China has become the "chemical and pharmaceutical wholesaler and retailer of new psychoactive substances in the world," according to a new Europol report. It warned that it is possible that criminal organisations will become even more active, given the large profits and low risk of production and distribution of these substances.
The report, the EU Drug Markets Report 2016l, which was released last month, is the second overview of illicit drug markets in the EU by Europol and the European Monitoring Centre for Drugs and Drug Addiction. The report, according to South China Morning Post, adds weight to previous reports that point to China and its expanding pharmaceutical industry as "playing an increasingly important role in the international drug trade."
In its report, it attributed China's prominence in the illicit drugs trade to the internet now being a part of everyday life, coupled with "cheap, efficient and reliable shipping," It said companies in India can also be important suppliers but to a lesser extent.
"Many of new substances are produced by legitimate companies in these countries, which advertise their catalogue of substances on major online marketplaces and through their own websites.

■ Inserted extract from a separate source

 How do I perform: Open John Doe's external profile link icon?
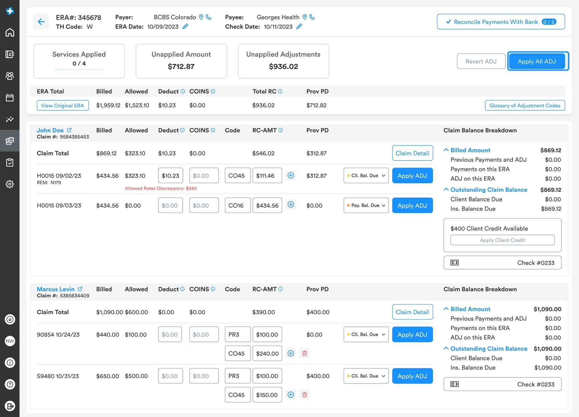click(x=69, y=130)

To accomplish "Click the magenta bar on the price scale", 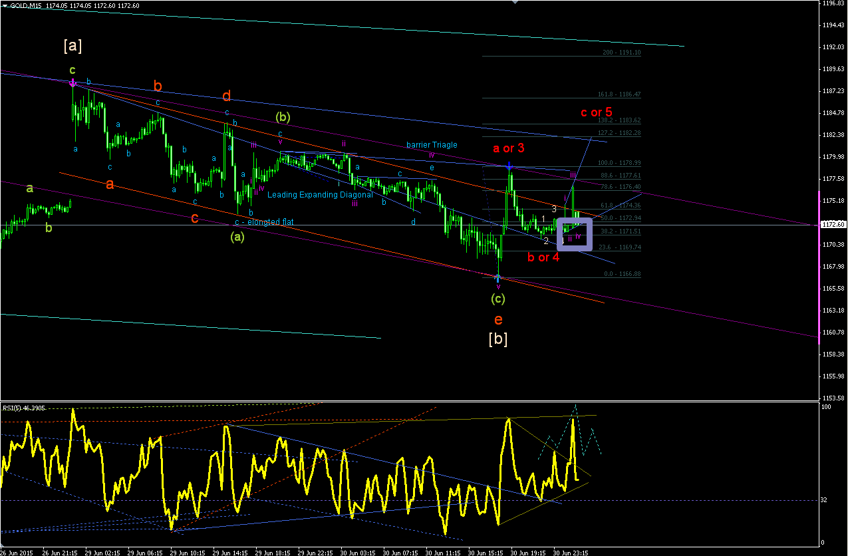I will point(819,267).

The amounts offered range from a few milligrams to tens or even hundreds of kilogrammes; the purity is often claimed to be high," the report says.

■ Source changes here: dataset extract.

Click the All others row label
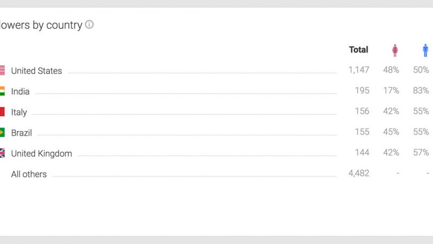 (x=29, y=174)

These companies have global reach, Europol noted, saying the substances are shipped to Europe using express mail and these can reach the buyer's doorstep in "as little as two days". This fast receipt of the ordered drugs makes it an attractive feature for distributors, retailers and consumers, it said. Europol said these packages easily blend in among the thousands of small packages shipped from China to Europe each day. Larger amounts of drugs are sent by either air or sea cargo.
Once they are in Europe, the drugs may be processed and repacked into a range of products. A kilogramme of a new substance costs only €100 (£77) to ship to the continent by express ship. In the case of fentanyls and synthetic cannabinoids, this could be turned into tens of thousands of doses, Europol added.
A key characteristic of the Asian chemical sector is that it is made up of a large number of small companies, "This makes the implementation of in-country controls more difficult because of the large number of sources of chemicals and potential for diversion," the report added.
Jeremy Douglas, the regional representative for the UN Office on Drugs and Crime for the Southeast Asia and the Pacific said: "Part of the challenge of the new psychoactive substances is that while they are often made to mimic synthetic drugs like methamphetamine or ecstasy that are under international control, they are chemically different and so not yet controlled or illegal."
He continued: "Organised crime is definitely involved in new psychoactive substances' production and trafficking, and because new psychoactive substances are such a challenge to the existing international control system they are able to say one step ahead of the law," he said, according to SCMP.